KIEV: Hundreds of angry demonstrators issued an ultimatum to the Ukrainian government on Sunday, demanding amnesty for fellow activists just hours after vacating city hall, the epicenter of a winter of protests.
“We are issuing an ultimatum to authorities — if they do not immediately announce the complete and unconditional rehabilitation (of protesters) in some 2,000 cases, we will retake city hall,” Andriy Illenko, a lawmaker from the nationalist opposition Svoboda (Freedom) party, told protesters.
“This ultimatum expires in several hours,” he warned, as around 500 protesters gathered in front of city hall, some wearing helmets and army jackets, hitting metal batons on the ground.
They had occupied the building since December as part of a movement that has rocked Ukraine for nearly three months over President Viktor Yanukovych’s decision to ditch a key EU trade pact in favor of closer ties with Russia.
But in a conciliatory gesture early Sunday, up to 700 protesters evacuated the building in response to a last-minute concession by the authorities who released all protesters detained in unrest on Friday.
City hall was eerily quiet inside, with many of the protesters’ drawings and photos still on the walls.
The evacuation of city hall was one of the conditions set in an amnesty law approved by Yanukovych early this month, promising to heed opposition demands to release detainees and drop charges against them.
Some protesters — including at least one disabled man and a retiree — have been charged with fomenting mass unrest, which carries a sentence of up to 15 years in jail.
In Brussels on Sunday, EU foreign policy chief Catherine Ashton hailed the release of the detainees but called on Kiev to drop all pending court cases against protesters.
“I expect such action to be taken without delay so as to facilitate the political dialogue in (Ukraine’s) parliament this week,” she said.
On Friday, just as negotiations between the warring parties had ground to a standstill, authorities unexpectedly announced they had freed all 234 people detained in the protest movement, prompting the evacuation in exchange.
But many taking part in a mass rally on Sunday near city hall were unhappy with the decision.
“It’s a bad decision… We can’t trust the authorities, they’re crooks. The opposition is making a big mistake,” said Volodymyr Penkivski, a 56-year-old protester who had come from northern Ukraine.
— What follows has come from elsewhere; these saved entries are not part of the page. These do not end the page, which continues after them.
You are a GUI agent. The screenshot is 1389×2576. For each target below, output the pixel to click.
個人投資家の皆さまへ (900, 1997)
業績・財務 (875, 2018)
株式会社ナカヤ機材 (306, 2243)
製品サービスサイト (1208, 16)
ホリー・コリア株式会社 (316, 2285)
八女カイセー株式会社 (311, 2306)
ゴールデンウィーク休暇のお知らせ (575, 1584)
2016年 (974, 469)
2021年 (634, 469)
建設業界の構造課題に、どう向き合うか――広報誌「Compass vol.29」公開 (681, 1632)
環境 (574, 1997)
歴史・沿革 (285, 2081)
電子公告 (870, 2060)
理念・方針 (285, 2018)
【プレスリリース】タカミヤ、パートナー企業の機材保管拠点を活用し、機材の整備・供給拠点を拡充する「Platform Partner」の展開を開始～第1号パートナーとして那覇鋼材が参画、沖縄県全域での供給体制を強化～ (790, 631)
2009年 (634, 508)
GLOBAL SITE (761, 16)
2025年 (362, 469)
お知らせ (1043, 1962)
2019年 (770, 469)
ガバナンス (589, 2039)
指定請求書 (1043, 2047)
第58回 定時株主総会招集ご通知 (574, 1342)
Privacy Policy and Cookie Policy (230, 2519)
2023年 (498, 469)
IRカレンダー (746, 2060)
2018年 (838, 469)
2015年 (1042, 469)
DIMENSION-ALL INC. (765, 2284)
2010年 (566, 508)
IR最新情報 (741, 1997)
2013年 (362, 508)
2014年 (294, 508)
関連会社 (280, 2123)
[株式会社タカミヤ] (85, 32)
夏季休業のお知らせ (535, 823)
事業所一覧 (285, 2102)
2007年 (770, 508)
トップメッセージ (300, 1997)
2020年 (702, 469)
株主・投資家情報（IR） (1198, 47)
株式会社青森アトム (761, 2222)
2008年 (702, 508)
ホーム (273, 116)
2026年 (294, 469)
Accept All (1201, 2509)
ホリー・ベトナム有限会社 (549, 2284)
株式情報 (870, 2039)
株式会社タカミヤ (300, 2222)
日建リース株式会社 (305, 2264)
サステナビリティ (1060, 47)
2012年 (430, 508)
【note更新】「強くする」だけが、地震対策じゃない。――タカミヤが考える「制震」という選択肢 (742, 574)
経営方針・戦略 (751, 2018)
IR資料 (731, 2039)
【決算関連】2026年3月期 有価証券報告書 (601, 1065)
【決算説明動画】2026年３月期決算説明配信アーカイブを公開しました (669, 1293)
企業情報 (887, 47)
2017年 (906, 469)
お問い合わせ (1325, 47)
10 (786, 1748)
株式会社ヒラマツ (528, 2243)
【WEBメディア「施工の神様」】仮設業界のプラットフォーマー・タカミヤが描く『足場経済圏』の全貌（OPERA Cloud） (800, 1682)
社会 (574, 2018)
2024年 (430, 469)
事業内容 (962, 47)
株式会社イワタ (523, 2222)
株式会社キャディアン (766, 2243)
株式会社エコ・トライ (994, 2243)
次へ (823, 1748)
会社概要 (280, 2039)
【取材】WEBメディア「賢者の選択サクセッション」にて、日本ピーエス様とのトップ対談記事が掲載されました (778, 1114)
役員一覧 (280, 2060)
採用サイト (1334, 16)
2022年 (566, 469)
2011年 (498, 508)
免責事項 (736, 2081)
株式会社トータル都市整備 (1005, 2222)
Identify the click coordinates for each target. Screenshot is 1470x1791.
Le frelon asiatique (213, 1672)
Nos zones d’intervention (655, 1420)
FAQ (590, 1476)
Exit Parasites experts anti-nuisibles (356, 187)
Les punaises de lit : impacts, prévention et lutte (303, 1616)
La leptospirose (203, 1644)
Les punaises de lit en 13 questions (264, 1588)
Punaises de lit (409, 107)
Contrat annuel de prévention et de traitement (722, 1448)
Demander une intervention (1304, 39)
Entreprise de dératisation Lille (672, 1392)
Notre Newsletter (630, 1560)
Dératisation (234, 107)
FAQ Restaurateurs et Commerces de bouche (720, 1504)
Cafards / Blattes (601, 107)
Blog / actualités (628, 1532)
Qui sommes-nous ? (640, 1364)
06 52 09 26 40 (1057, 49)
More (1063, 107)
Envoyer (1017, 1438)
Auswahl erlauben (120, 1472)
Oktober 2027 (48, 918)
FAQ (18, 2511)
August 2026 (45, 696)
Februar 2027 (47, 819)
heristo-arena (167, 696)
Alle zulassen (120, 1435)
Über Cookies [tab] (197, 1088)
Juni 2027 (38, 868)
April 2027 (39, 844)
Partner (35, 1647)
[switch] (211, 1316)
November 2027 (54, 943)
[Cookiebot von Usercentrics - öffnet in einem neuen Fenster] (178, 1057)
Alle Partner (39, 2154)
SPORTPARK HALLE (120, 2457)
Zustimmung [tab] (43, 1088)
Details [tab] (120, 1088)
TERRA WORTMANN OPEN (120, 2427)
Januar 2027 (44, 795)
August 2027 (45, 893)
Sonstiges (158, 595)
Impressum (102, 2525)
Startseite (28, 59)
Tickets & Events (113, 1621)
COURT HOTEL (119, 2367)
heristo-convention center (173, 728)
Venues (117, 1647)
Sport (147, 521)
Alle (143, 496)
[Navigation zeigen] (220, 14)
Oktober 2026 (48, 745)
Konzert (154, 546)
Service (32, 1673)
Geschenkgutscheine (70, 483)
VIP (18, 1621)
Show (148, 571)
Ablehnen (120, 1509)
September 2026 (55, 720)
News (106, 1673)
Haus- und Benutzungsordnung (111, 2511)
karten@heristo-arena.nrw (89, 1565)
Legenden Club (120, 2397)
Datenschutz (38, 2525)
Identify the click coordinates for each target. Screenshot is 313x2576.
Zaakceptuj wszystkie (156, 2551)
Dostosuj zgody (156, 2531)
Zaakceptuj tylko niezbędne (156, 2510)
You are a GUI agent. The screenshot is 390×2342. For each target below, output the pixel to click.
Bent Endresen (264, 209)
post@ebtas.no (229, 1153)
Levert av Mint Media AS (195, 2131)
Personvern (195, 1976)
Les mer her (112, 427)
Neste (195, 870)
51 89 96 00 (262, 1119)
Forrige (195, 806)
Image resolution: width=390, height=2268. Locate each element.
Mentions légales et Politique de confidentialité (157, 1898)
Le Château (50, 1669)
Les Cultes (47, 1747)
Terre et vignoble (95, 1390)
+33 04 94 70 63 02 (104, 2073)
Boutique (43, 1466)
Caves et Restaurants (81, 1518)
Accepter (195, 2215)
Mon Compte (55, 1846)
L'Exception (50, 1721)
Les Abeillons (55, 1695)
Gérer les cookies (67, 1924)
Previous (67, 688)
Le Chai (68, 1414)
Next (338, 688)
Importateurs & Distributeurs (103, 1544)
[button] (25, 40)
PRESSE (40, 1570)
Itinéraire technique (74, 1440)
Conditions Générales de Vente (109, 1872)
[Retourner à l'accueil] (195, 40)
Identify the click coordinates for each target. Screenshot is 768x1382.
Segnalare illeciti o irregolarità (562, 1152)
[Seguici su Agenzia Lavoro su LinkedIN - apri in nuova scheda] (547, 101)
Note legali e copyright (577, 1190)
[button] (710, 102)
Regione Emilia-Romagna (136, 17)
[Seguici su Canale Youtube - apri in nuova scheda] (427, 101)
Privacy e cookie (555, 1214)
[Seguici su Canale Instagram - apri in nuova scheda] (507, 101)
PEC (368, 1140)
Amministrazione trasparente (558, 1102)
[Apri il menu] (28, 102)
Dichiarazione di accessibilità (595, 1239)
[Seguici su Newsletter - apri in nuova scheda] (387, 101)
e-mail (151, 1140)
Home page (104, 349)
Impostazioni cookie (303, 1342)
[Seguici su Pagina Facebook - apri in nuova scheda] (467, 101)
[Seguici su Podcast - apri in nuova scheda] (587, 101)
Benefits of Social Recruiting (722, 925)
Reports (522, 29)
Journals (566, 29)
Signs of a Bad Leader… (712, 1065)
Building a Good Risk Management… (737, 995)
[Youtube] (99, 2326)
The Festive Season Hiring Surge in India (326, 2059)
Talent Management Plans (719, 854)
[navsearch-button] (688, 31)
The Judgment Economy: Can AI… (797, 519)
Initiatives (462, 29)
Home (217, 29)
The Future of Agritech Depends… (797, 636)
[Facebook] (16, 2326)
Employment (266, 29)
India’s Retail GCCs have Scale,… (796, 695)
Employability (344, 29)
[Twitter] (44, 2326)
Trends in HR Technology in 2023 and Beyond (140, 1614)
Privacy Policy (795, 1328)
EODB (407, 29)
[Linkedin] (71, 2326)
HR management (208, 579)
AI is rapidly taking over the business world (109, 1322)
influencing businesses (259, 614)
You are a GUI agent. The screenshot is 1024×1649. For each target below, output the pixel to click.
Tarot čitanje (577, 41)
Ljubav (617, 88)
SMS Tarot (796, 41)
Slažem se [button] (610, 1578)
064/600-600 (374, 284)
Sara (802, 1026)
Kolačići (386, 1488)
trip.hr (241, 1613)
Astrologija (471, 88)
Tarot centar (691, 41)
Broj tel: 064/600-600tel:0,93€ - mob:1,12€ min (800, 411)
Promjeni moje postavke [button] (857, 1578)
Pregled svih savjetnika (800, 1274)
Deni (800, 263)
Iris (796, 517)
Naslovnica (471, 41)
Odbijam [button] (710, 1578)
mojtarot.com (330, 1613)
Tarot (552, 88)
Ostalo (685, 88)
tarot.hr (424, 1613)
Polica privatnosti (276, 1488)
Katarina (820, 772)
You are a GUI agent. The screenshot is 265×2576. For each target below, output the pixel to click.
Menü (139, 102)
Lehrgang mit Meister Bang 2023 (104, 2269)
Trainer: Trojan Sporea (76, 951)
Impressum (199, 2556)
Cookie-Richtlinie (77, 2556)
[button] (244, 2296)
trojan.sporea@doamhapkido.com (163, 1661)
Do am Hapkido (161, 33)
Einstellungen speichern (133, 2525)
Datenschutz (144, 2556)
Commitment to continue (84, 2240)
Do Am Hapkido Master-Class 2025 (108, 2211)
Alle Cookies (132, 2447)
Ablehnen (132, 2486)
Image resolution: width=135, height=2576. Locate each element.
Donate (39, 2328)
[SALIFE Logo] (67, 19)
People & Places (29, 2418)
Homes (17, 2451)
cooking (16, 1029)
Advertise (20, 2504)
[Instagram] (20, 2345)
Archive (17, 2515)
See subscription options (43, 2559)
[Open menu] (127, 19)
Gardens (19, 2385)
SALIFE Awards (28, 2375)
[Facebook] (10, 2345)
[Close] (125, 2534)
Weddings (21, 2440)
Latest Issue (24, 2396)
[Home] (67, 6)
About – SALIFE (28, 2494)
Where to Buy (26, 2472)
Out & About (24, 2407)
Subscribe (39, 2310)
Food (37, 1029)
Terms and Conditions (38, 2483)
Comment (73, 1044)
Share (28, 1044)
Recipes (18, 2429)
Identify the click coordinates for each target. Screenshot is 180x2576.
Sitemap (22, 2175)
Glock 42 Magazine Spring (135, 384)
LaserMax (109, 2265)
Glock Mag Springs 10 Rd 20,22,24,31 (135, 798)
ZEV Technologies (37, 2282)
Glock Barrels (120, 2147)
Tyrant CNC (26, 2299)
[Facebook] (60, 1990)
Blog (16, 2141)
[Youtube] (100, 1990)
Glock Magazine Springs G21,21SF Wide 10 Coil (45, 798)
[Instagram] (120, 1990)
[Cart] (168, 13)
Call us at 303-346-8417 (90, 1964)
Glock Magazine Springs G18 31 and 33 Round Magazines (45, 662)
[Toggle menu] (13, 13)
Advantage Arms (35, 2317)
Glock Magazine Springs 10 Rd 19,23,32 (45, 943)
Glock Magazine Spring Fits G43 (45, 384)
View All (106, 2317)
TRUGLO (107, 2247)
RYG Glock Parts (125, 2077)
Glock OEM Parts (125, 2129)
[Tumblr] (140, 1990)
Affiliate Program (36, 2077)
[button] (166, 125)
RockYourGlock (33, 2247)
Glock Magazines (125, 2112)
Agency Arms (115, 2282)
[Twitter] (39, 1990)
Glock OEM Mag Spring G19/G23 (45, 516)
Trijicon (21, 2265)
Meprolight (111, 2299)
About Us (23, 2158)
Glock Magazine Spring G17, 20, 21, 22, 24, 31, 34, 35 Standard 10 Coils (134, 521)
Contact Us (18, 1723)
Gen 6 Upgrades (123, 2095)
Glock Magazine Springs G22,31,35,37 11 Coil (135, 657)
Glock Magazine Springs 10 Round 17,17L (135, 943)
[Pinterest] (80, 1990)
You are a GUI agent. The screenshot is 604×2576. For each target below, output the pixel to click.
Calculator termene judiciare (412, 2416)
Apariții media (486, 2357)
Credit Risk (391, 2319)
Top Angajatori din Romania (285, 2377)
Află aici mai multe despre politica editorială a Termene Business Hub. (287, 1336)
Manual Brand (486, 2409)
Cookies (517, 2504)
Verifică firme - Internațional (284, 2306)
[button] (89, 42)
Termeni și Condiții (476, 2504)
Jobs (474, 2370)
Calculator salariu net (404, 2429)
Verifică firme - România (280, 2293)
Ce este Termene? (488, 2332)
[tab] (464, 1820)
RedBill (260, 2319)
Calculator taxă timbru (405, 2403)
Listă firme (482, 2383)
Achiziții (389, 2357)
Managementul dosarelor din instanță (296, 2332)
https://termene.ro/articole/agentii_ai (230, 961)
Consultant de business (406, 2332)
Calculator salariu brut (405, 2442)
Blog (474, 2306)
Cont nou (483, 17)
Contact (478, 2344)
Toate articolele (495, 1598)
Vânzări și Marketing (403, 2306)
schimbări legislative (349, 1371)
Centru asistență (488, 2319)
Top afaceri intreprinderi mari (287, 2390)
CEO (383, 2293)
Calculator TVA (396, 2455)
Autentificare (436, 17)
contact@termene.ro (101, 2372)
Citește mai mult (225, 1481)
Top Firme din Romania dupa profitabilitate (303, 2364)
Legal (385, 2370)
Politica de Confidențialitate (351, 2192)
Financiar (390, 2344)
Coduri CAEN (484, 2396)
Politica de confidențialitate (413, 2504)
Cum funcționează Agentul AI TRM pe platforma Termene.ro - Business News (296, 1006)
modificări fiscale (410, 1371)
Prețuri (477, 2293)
“Yanukovych will take other (protesters) hostage. We can’t beat a retreat. Otherwise we will all go to prison.”
Speaking at the rally on Independence Square, Arseniy Yatsenyuk, an opposition leader, said that unless all charges against protesters are dropped, “we will launch a peaceful offensive.” He did not elaborate.
The opposition has also agreed to vacate part of Grushevsky Street, where deadly riots took place in late January, to allow traffic to move freely.
On Sunday, an opening had been carved out in one of the street’s barricades, but this was fiercely guarded by a row of protesters in combat gear.
Nearby, opportunistic vendors sold calendars and magnets depicting scenes of the months-long protest.
The opposition still has a host of unmet demands, including a major reform of the constitution to reduce presidential powers in favor of the government and parliament.
Protesters are still occupying several other public buildings in Kiev, as well as Independence Square, which has become a sprawling anti-government tent city protected on all sides by manned barricades.
The 600 to 700 Ukrainians who had camped out in city hall have since moved to the October Palace, a stately concert hall that has been under occupation for several months.
Ultimately, protesters want Yanukovych himself to leave.
Andreas Umland, a political scientist at Kyiv-Mohyla Academy in the Ukrainian capital, said the government and opposition were thought to be negotiating a form of power-sharing to be implemented before early presidential elections are held.
“For now the main question is whether Yanukovych will agree to power-sharing, what kind of power-sharing and how much power will be left to the office of the president,” he said.